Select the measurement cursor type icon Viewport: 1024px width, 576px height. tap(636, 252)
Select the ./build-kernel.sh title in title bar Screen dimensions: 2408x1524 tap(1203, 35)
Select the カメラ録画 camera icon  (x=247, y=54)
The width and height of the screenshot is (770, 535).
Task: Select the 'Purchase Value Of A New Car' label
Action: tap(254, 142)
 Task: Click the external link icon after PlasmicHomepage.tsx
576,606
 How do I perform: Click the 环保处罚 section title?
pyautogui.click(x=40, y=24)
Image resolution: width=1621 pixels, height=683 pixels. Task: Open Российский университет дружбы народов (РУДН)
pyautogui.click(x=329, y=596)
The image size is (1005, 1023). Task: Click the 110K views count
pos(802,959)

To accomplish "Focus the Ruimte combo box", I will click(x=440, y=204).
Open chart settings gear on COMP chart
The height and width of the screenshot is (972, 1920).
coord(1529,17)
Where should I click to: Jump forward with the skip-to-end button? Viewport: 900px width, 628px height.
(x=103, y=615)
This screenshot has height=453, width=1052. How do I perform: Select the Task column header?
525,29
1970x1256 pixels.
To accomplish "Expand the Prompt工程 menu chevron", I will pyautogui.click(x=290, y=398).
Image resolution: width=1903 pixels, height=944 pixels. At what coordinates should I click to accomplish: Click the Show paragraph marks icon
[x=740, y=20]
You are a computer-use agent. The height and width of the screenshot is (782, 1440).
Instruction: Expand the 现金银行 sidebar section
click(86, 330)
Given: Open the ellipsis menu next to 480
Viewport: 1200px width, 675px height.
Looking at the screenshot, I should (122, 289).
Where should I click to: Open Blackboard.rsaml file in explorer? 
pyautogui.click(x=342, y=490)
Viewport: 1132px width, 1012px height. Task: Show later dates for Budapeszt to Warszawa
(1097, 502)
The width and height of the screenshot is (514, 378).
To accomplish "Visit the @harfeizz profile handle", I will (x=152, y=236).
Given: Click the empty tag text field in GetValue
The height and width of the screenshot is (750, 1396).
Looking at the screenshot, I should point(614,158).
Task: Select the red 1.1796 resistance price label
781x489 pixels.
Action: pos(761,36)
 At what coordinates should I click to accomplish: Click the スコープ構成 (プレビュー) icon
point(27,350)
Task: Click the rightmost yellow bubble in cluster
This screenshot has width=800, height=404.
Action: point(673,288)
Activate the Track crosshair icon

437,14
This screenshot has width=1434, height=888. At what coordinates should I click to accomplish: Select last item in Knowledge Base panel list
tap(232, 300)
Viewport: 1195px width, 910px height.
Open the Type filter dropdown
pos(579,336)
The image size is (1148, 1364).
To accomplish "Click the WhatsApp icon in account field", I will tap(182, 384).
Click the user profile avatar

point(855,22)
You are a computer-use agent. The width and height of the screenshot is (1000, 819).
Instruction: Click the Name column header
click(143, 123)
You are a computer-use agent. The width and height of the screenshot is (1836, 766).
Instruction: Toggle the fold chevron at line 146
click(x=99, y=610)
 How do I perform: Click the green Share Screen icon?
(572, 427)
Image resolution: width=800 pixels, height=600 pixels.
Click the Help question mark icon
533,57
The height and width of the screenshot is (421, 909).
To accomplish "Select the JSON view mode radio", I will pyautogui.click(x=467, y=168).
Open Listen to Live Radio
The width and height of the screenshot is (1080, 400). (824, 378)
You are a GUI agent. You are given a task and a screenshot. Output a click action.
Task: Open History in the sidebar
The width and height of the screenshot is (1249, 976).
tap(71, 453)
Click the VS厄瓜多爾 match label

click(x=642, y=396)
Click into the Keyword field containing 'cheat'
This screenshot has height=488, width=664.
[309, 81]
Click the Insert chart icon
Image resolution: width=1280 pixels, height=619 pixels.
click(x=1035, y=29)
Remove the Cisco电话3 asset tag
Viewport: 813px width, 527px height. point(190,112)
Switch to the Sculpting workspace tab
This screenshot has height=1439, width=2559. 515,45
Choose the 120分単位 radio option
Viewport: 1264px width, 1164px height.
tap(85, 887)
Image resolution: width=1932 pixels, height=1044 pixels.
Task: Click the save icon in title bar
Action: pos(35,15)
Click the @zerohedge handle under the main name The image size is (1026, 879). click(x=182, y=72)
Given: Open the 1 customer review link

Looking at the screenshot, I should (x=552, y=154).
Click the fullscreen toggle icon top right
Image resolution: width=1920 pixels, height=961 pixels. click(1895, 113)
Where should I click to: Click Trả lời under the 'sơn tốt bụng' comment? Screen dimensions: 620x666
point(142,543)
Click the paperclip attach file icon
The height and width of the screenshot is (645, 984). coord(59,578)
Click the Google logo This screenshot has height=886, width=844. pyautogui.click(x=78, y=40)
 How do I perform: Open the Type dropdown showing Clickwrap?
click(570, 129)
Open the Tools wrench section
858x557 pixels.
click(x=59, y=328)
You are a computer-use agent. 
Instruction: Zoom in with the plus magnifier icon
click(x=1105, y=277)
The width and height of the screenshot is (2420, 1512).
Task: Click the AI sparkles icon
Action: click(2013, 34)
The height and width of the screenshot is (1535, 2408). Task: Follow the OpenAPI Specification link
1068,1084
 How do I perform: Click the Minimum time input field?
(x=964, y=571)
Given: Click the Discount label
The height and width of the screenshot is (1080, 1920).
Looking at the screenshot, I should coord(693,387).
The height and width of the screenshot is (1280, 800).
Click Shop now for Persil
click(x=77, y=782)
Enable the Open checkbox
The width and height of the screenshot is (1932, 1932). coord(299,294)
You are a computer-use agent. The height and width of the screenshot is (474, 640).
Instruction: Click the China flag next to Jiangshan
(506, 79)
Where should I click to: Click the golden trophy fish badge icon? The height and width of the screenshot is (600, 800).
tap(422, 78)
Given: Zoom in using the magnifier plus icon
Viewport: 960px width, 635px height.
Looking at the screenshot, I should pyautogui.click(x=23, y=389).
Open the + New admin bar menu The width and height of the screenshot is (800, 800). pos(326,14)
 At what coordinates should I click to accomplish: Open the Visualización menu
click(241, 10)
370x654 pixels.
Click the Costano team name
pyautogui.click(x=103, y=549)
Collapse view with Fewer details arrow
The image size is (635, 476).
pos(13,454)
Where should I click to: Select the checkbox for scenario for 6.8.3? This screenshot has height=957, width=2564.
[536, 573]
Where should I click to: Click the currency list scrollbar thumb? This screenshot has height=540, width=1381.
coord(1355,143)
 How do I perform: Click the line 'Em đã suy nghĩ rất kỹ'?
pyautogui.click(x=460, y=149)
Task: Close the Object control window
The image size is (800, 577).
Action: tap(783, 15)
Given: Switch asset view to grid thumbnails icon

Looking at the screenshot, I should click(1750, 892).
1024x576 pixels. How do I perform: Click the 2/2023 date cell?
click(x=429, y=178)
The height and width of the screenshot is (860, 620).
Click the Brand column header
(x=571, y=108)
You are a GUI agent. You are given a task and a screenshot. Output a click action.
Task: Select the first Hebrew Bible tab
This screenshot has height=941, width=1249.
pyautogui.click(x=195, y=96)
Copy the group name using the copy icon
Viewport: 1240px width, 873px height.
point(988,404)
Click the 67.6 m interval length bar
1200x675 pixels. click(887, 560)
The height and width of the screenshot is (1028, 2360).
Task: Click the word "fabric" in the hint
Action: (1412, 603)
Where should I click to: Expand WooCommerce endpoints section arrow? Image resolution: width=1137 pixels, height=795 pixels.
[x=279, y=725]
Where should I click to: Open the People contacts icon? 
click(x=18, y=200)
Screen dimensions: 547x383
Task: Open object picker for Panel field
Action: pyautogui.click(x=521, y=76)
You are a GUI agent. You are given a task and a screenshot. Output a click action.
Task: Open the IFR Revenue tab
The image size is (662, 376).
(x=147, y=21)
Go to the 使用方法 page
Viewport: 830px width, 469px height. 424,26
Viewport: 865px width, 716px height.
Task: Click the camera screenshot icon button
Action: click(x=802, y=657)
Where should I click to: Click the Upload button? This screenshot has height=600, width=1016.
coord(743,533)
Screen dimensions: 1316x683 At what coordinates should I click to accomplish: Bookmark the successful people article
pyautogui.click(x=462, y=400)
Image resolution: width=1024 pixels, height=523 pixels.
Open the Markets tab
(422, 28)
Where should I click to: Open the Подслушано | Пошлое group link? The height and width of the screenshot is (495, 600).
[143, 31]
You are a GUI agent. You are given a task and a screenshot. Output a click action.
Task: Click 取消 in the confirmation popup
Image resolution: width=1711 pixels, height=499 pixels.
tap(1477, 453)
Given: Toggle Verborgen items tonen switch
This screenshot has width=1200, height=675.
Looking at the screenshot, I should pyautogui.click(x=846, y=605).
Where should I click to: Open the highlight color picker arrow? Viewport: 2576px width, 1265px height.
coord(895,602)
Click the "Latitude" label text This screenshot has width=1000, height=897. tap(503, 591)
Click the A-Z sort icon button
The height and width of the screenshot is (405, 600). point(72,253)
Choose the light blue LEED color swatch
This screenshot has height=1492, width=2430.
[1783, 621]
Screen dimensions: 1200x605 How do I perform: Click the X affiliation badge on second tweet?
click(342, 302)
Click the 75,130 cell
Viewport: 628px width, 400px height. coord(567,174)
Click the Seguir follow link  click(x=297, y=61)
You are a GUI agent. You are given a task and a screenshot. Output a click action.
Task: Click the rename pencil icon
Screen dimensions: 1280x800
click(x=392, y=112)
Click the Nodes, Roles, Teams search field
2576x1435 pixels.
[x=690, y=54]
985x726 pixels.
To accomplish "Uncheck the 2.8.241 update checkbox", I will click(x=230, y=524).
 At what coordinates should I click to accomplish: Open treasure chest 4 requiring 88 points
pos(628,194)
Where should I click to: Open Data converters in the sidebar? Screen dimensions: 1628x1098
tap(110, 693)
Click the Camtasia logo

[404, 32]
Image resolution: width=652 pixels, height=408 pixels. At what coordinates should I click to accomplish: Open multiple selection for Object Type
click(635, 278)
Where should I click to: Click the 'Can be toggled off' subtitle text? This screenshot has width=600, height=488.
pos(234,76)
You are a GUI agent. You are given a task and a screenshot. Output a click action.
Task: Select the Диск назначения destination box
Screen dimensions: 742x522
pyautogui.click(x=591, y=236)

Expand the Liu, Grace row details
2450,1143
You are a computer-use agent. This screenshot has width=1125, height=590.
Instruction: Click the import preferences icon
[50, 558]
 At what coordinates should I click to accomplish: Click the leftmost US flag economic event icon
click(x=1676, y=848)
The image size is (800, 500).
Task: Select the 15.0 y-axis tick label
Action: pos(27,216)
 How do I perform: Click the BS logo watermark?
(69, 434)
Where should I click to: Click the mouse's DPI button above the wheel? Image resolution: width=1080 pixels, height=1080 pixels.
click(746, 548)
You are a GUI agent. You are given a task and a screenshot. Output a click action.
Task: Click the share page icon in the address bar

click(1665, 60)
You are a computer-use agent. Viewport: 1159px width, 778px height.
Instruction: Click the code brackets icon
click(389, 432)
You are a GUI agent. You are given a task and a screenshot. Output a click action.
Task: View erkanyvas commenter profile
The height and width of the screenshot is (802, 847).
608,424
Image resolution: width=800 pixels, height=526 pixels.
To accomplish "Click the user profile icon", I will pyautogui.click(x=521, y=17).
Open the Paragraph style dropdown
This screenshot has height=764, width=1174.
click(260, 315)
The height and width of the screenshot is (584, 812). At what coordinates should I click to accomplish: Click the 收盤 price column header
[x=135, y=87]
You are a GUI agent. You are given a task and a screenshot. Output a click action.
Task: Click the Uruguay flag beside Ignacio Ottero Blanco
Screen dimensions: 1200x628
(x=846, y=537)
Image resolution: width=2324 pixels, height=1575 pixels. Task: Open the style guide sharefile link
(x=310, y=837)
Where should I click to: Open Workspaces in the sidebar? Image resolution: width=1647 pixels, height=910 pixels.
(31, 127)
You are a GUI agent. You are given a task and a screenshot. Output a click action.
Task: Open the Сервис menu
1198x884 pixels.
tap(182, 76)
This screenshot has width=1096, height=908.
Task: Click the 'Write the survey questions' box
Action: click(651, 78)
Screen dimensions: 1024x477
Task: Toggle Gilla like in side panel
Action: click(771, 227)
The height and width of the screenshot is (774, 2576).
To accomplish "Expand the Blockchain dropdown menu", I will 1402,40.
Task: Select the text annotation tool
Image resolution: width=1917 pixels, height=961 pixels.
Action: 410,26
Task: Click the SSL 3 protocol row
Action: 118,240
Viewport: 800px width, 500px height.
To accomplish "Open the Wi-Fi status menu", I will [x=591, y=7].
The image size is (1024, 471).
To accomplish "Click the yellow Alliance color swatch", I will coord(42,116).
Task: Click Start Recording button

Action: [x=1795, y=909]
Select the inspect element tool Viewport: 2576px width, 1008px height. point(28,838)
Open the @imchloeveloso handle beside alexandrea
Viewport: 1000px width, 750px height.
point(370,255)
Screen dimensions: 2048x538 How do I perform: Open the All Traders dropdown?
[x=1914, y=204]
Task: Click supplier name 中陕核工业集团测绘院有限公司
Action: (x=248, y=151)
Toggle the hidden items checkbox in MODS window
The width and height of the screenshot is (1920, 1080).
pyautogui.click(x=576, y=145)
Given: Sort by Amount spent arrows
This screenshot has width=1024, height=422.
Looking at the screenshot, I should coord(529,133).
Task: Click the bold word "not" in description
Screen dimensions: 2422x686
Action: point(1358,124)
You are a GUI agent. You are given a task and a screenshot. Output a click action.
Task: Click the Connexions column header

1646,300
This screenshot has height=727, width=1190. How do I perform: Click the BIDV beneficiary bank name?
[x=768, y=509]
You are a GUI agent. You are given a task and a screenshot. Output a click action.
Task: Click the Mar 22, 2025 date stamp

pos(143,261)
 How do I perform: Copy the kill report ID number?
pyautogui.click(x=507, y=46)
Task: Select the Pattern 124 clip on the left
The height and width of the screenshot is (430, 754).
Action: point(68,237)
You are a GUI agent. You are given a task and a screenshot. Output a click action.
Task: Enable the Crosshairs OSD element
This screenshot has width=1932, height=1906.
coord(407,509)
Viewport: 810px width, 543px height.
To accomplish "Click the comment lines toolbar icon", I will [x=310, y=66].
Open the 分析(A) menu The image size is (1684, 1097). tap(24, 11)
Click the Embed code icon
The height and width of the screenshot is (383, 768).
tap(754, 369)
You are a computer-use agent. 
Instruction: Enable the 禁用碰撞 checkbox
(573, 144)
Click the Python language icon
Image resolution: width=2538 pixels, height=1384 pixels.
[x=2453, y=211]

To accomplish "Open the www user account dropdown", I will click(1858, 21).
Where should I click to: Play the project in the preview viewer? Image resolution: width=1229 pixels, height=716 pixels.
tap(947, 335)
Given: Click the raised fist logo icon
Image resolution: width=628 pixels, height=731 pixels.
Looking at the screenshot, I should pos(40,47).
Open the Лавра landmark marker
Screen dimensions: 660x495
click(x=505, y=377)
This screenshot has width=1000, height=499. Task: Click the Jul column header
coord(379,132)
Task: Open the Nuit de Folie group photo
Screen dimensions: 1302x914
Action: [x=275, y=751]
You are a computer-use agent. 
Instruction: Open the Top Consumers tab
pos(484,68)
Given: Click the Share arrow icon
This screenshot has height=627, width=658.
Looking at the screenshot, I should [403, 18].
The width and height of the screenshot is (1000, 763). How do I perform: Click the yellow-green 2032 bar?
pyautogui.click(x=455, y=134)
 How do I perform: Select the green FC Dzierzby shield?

★ ★ ★ ★ ★ ★ ★

* [Goal]
Copy the records again without any change, starting at the line that contains "Image resolution: width=2324" and ending after the line that contains "Action: click(771, 227)".

* [Output]
Image resolution: width=2324 pixels, height=1575 pixels. Task: Open the style guide sharefile link
(x=310, y=837)
Where should I click to: Open Workspaces in the sidebar? Image resolution: width=1647 pixels, height=910 pixels.
(31, 127)
You are a GUI agent. You are given a task and a screenshot. Output a click action.
Task: Open the Сервис menu
1198x884 pixels.
tap(182, 76)
This screenshot has width=1096, height=908.
Task: Click the 'Write the survey questions' box
Action: click(651, 78)
Screen dimensions: 1024x477
Task: Toggle Gilla like in side panel
Action: click(771, 227)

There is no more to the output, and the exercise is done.